It is important to highlight that another case of oral soft tissues complication associated with bevacizumab was also reported by Magremanne et al. [70]. Although this case was included in previous reviews regarding cases of MRONJ associated with antiangiogenic agents, there was no evidence of osteonecrosis of the jaw and also the necrotic area seemed to be limited only to oral soft tissues. This reported case does not meet the definition of MRONJ and hence it was excluded from this review.

5. Conclusion

There remains incomplete information regarding the cases of antiangiogenic-related MRONJ in antiresorptive-naïve individuals reported in the literature. It is therefore difficult to draw any conclusion regarding the epidemiology and the characteristics of MRONJ in this patient population. Within the limitation of available data, we have identified a number of differences between MRONJ associated with antiangiogenics and MRONJ related to antiresorptive drugs including demographic characteristics, prevalence, the underlying malignant disease, time to the onset, and time to resolution.
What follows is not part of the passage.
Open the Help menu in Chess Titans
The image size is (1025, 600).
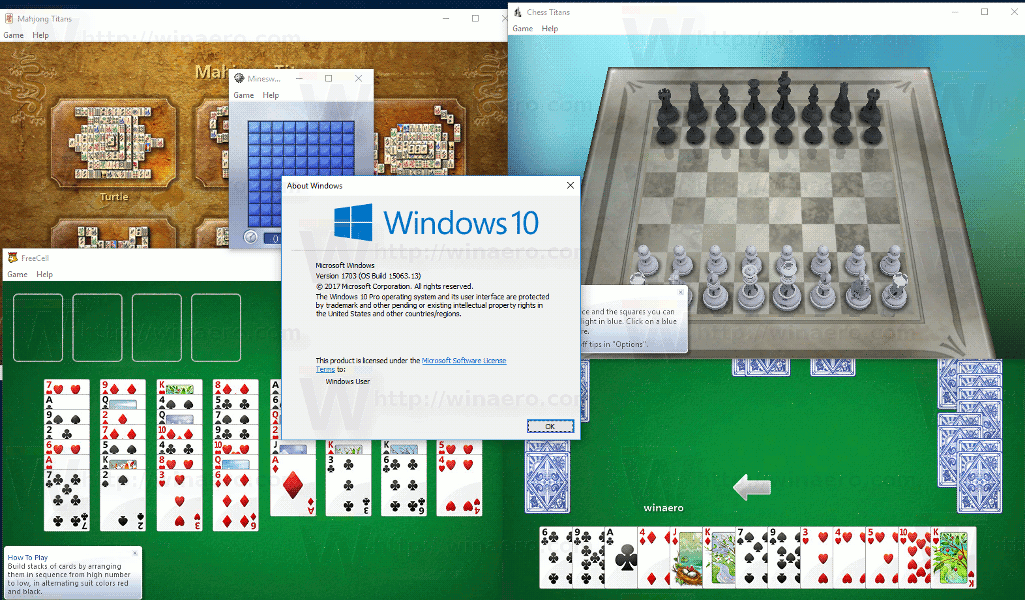[550, 29]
Considering that the list of antiangiogenic inhibitors that have potential to increase the risk of MRONJ development is increasing, further prospective and well-designed research is warranted to confirm our findings and increase knowledge and understanding of the disease.

Conflicts of Interest

The authors have no conflicts of interest to declare.


Professor Stefano Fedele received salary support from the NIHR UCLH Biomedical Research Centre.